Each line from the one containing "Click the '200 % del incentivo si' label" to the end of the entries below is to be set down exactly; the pictures are not.
****************
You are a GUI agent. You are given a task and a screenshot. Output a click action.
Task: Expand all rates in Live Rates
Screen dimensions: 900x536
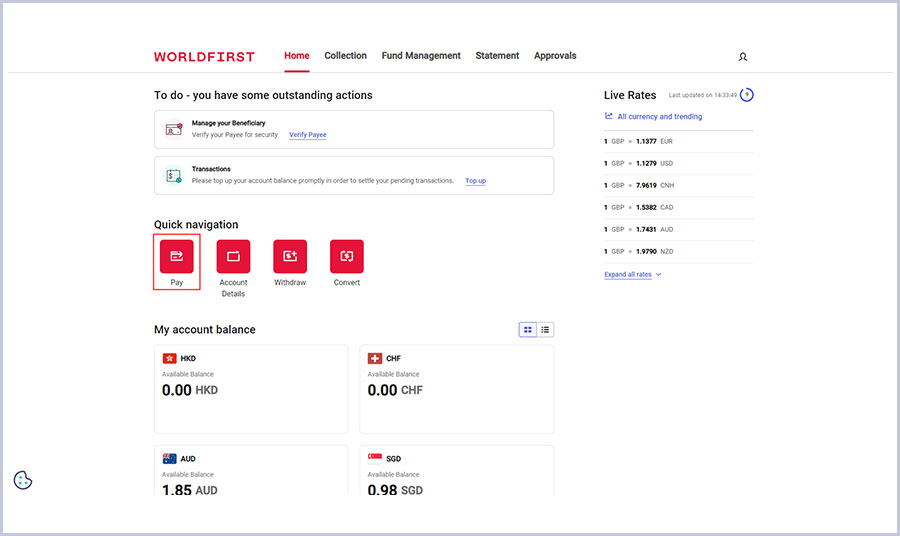632,274
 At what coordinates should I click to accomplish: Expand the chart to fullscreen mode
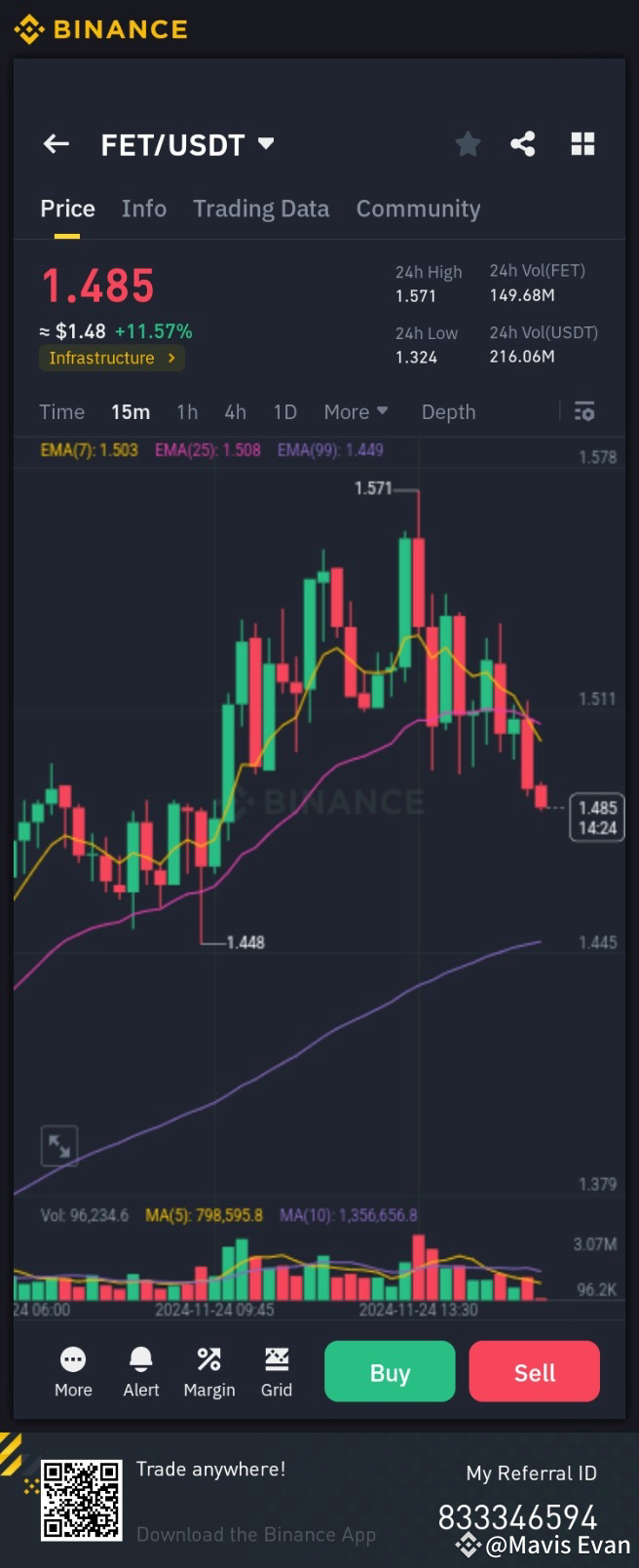(58, 1145)
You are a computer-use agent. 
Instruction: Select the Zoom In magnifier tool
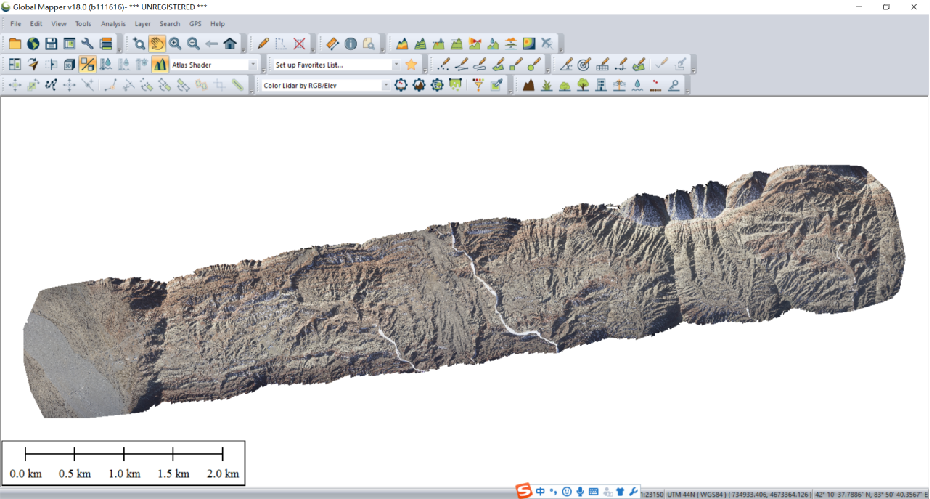coord(175,44)
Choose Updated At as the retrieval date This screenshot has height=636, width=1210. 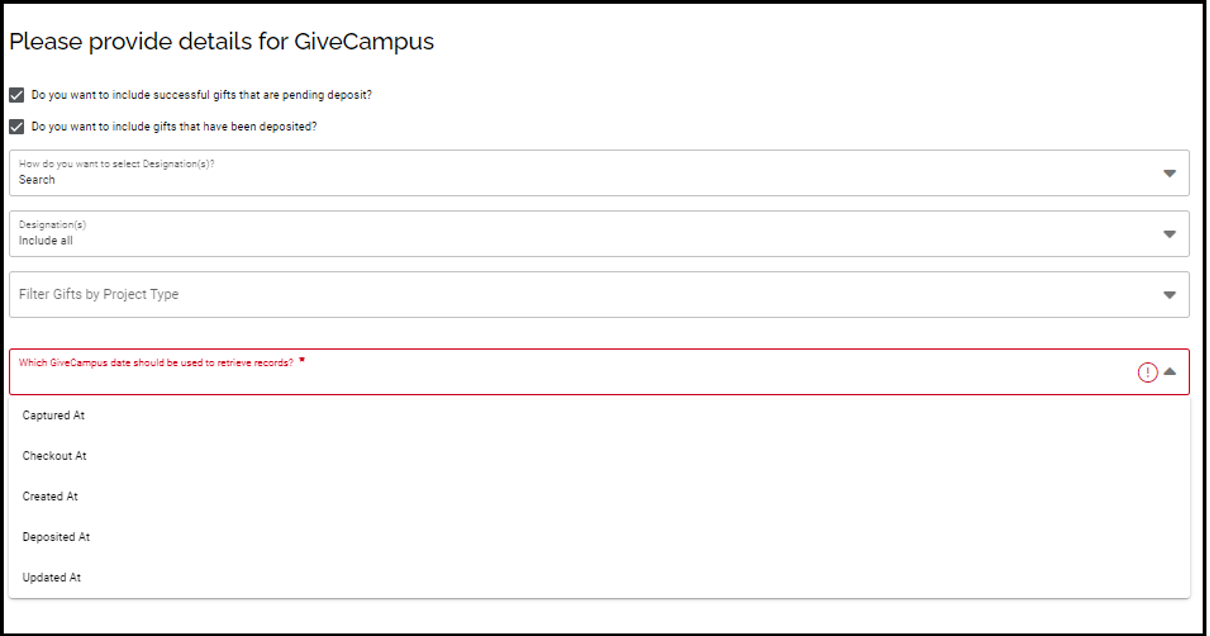click(52, 577)
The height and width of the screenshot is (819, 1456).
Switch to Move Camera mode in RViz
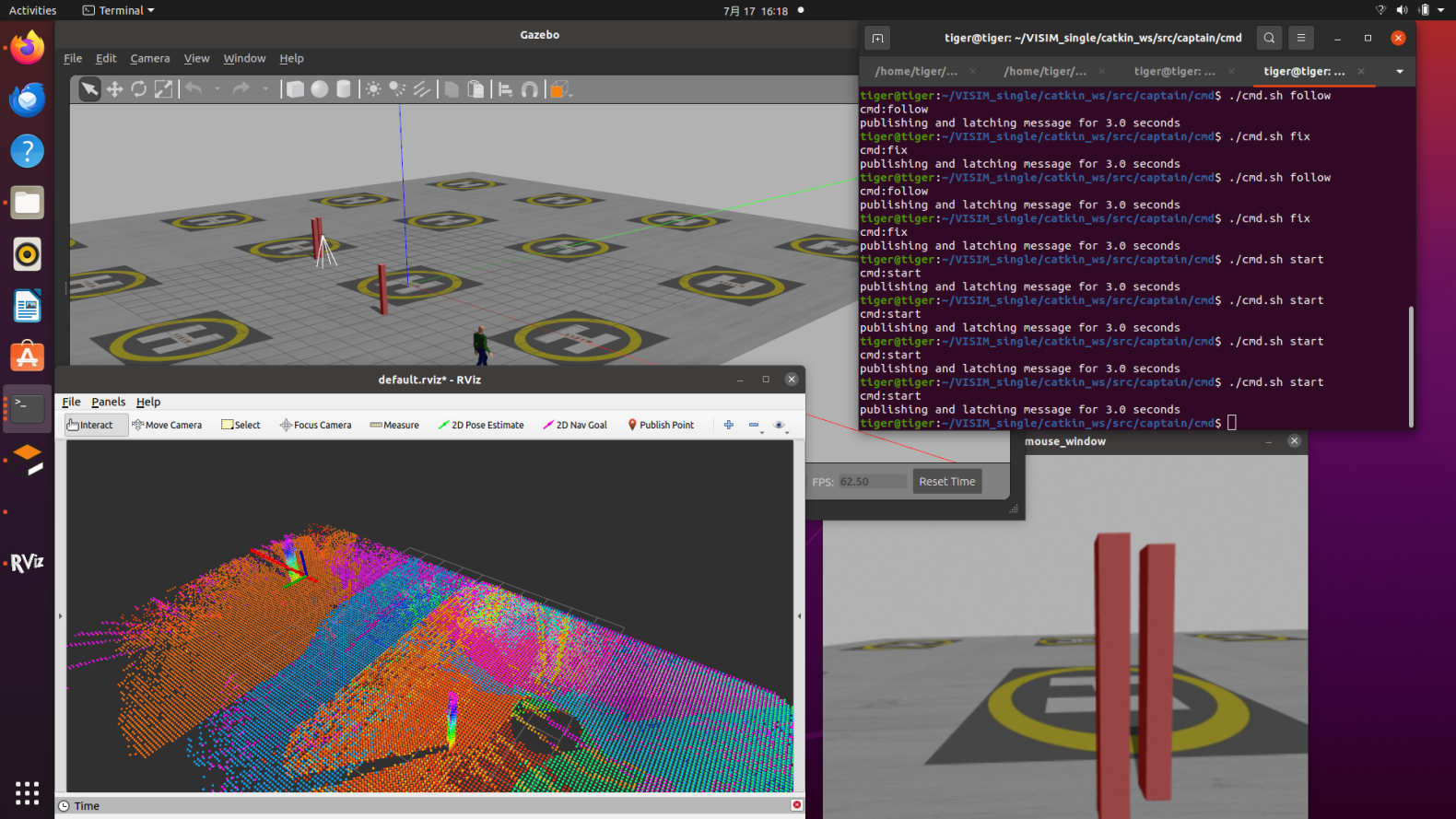pyautogui.click(x=167, y=425)
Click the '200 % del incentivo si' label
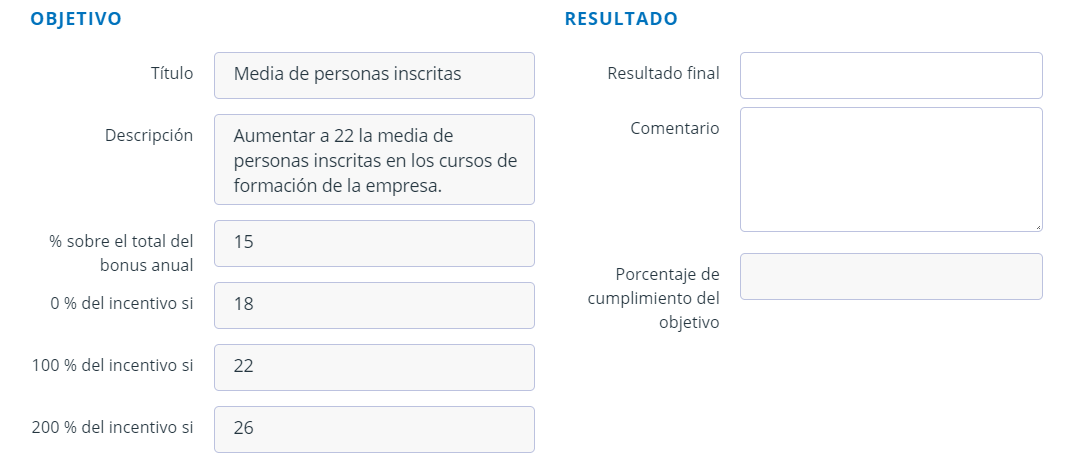Image resolution: width=1083 pixels, height=462 pixels. [x=112, y=427]
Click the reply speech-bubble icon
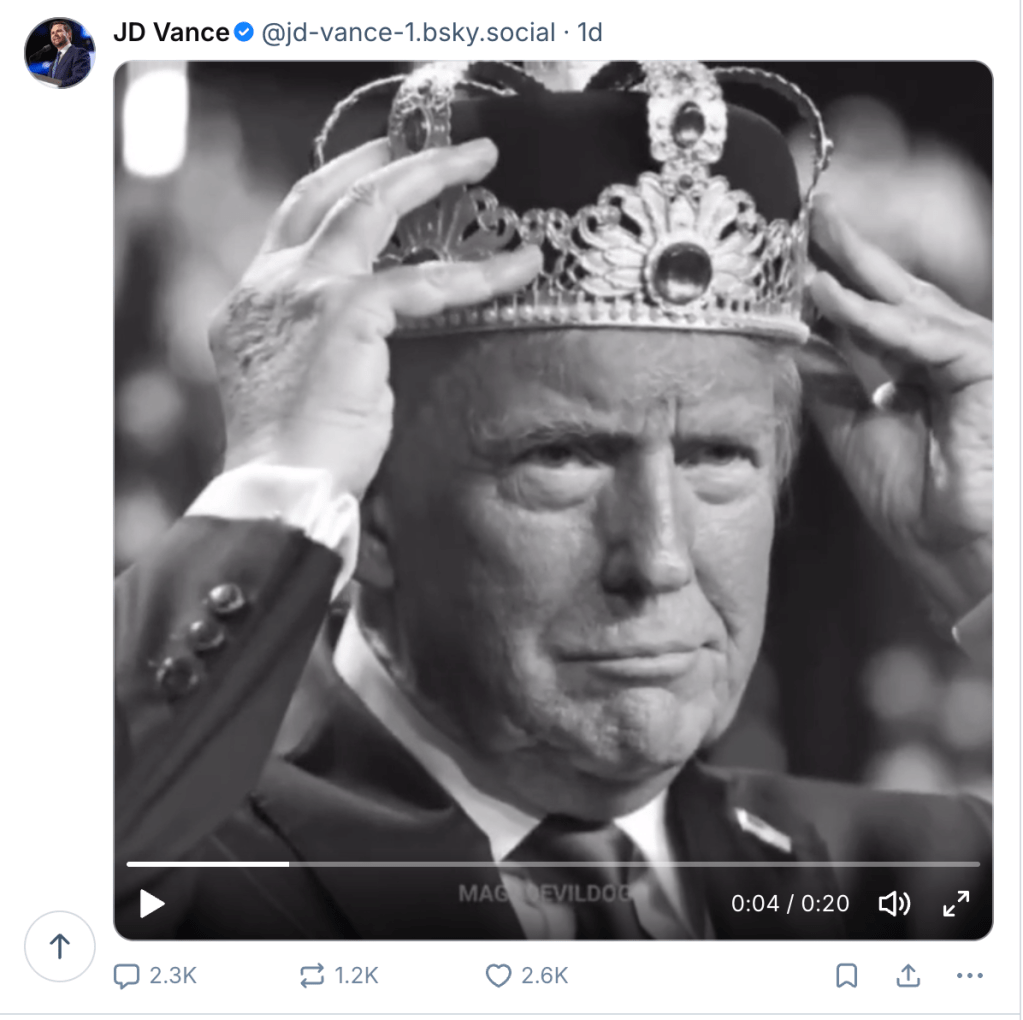This screenshot has width=1023, height=1020. click(126, 976)
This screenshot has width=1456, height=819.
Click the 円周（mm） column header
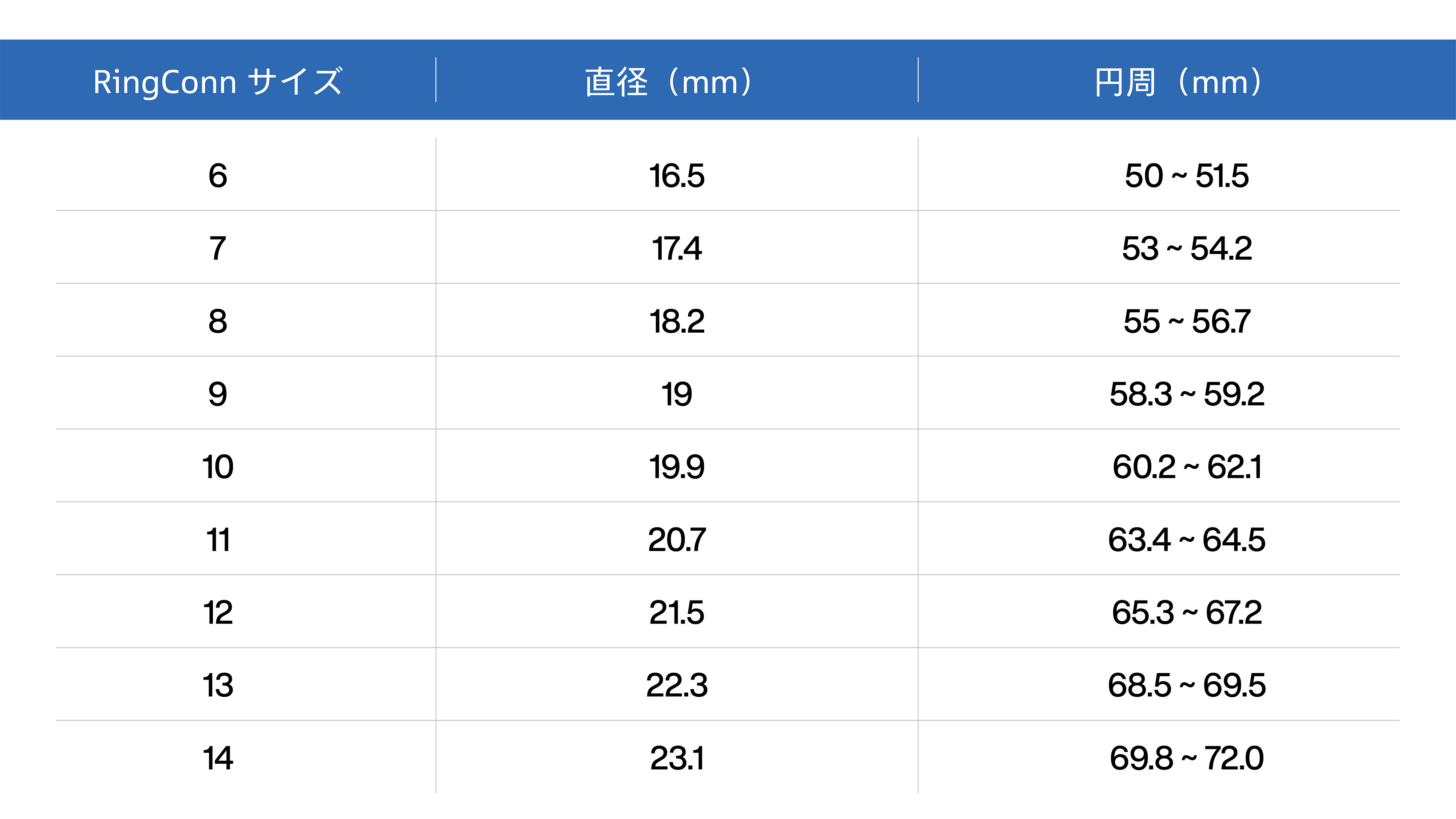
****************
_PROBLEM SOLUTION:_
Click the '200 % del incentivo si' label
Image resolution: width=1083 pixels, height=462 pixels. [x=112, y=427]
Click the reply speech-bubble icon
This screenshot has width=1023, height=1020. click(126, 976)
This screenshot has width=1456, height=819.
Click the 円周（mm） column header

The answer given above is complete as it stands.